Part 2: Region/Segment Standards
Canonical Values
| Code | Full Name | Districts |
|---|---|---|
CCR | Core Central Region | D01, D02, D06, D07, D09, D10, D11 |
RCR | Rest of Central Region | D03, D04, D05, D08, D12, D13, D14, D15, D20 |
OCR | Outside Central Region | D16-D19, D21-D28 |
Usage
// CORRECT - Use constants
import { REGIONS, CCR_DISTRICTS, getRegionForDistrict, REGION_BADGE_CLASSES } from '../constants';
REGIONS.forEach(region => { ... }); // ['CCR', 'RCR', 'OCR']
const region = getRegionForDistrict(district);
const badgeClass = REGION_BADGE_CLASSES[region];
// FORBIDDEN - Hardcoded
const regions = ['CCR', 'RCR', 'OCR']; // Use REGIONS constant instead
if (district === 'D01') region = 'CCR'; // Use getRegionForDistrict()
Backend
# CORRECT from constants import get_region_for_district, CCR_DISTRICTS # FORBIDDEN if district in ['D01', 'D02', 'D06', ...]: # Hardcoded list
Part 3: Bedroom Standards
Canonical Values
| Count | Short Label | Full Label | API Value |
|---|---|---|---|
| 1 | 1BR | 1-Bedroom | 1 |
| 2 | 2BR | 2-Bedroom | 2 |
| 3 | 3BR | 3-Bedroom | 3 |
| 4 | 4BR | 4-Bedroom | 4 |
| 5+ | 5BR+ | 5-Bedroom+ | 5 |
Bedroom Classification (Three-Tier System)
SINGLE SOURCE OF TRUTH:
- •Frontend:
frontend/src/constants/index.js - •Backend:
backend/services/classifier.py
URA data doesn't include bedroom count.

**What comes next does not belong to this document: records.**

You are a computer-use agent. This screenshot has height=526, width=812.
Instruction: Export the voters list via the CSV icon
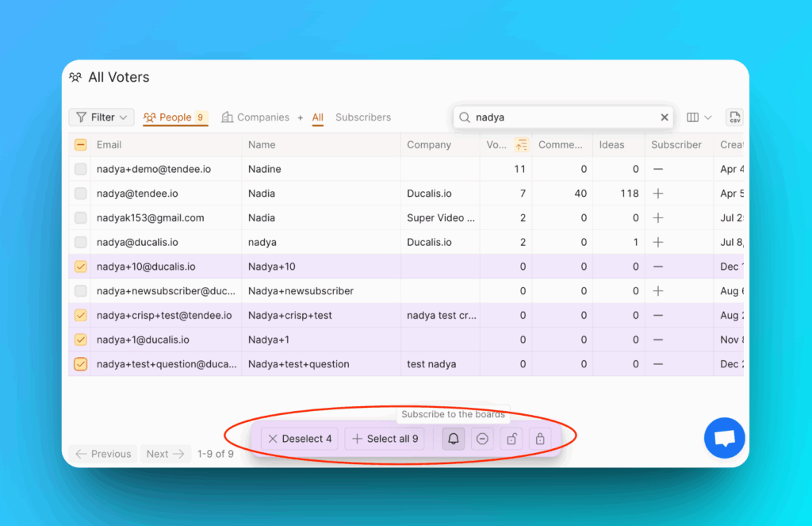coord(734,117)
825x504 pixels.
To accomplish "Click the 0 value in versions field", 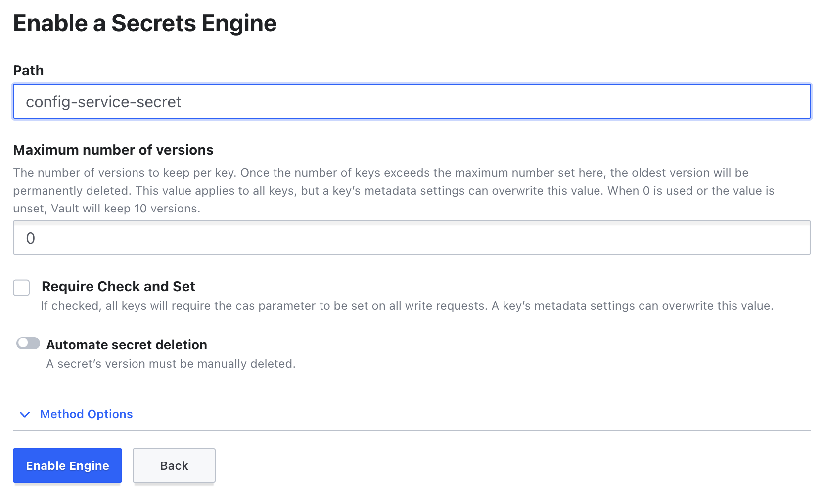I will (x=31, y=238).
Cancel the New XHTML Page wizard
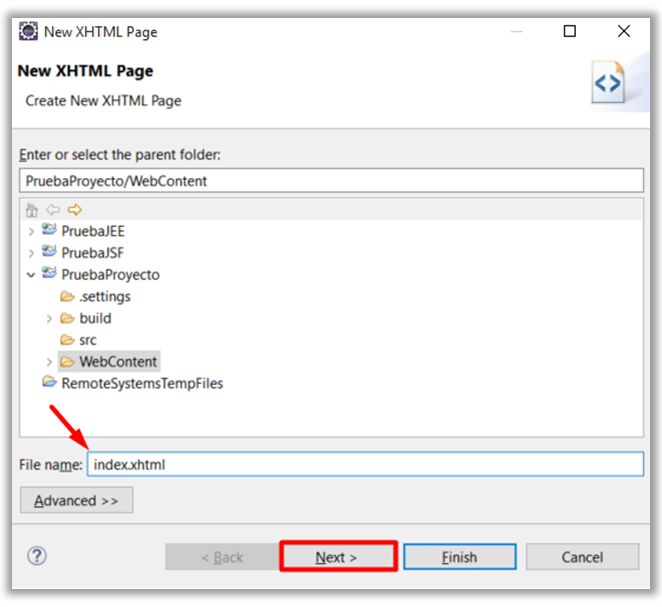Viewport: 662px width, 607px height. 582,557
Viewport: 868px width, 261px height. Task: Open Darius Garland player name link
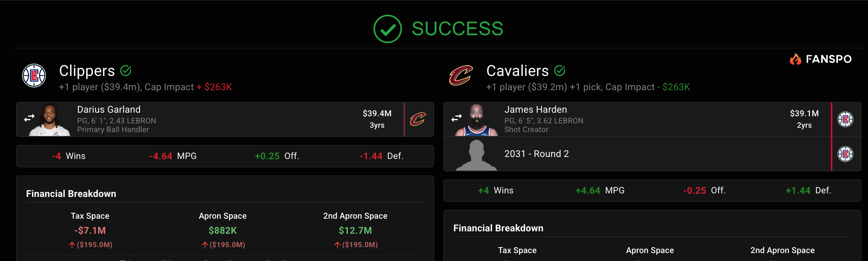click(109, 110)
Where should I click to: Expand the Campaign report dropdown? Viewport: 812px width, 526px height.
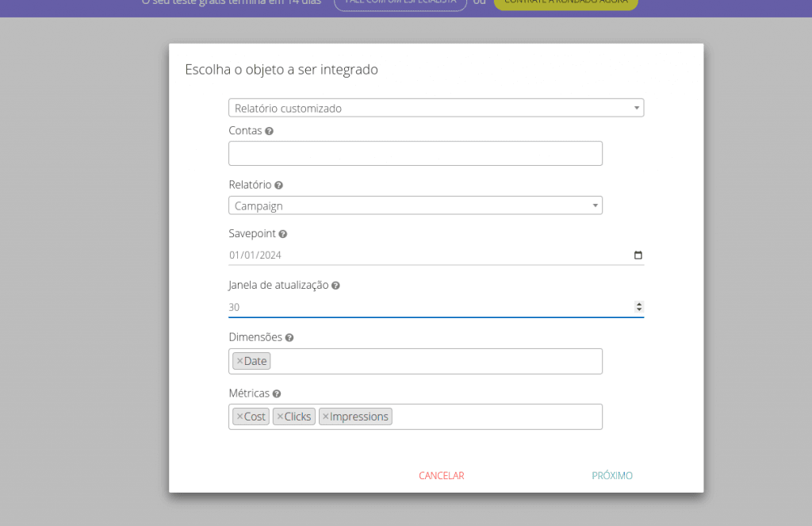[x=415, y=205]
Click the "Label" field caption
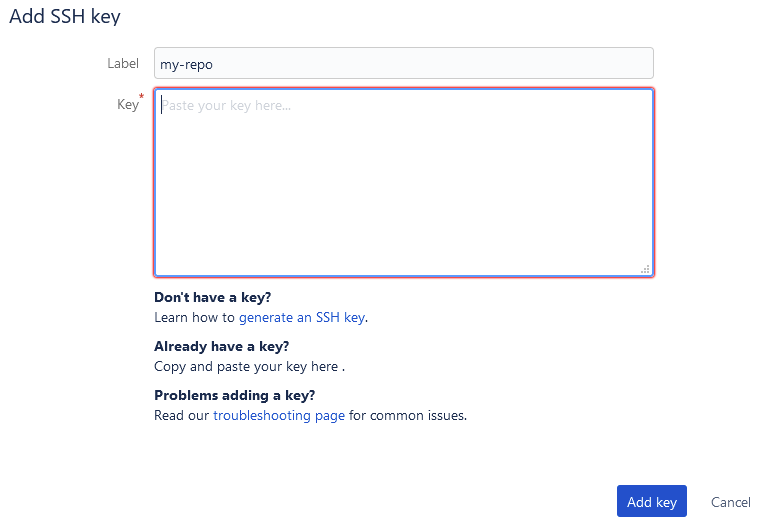This screenshot has height=524, width=770. click(123, 63)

We estimate based on unit area (sqft) with three tiers:
| Tier | Context | 1BR | 2BR | 3BR | 4BR | 5BR+ |
|---|---|---|---|---|---|---|
| Tier 1 | New Sale ≥ Jun 2023 (Post-Harmonization) | <580 | <780 | <1150 | <1450 | ≥1450 |
| Tier 2 | New Sale < Jun 2023 (Pre-Harmonization) | <600 | <850 | <1200 | <1500 | ≥1500 |
| Tier 3 | Resale (any date) | <600 | <950 | <1350 | <1650 | ≥1650 |
Why three tiers?
- •Tier 1 (Ultra Compact): After June 2023 AC ledge removal rules, developers build smaller units
- •Tier 2 (Modern Compact): Pre-2023 new sales still had AC ledges counted in GFA
- •Tier 3 (Legacy): Resale units are typically larger (older developments)
Usage
// CORRECT - Use constants
import {
BEDROOM_ORDER, // ['1BR', '2BR', '3BR', '4BR', '5BR+']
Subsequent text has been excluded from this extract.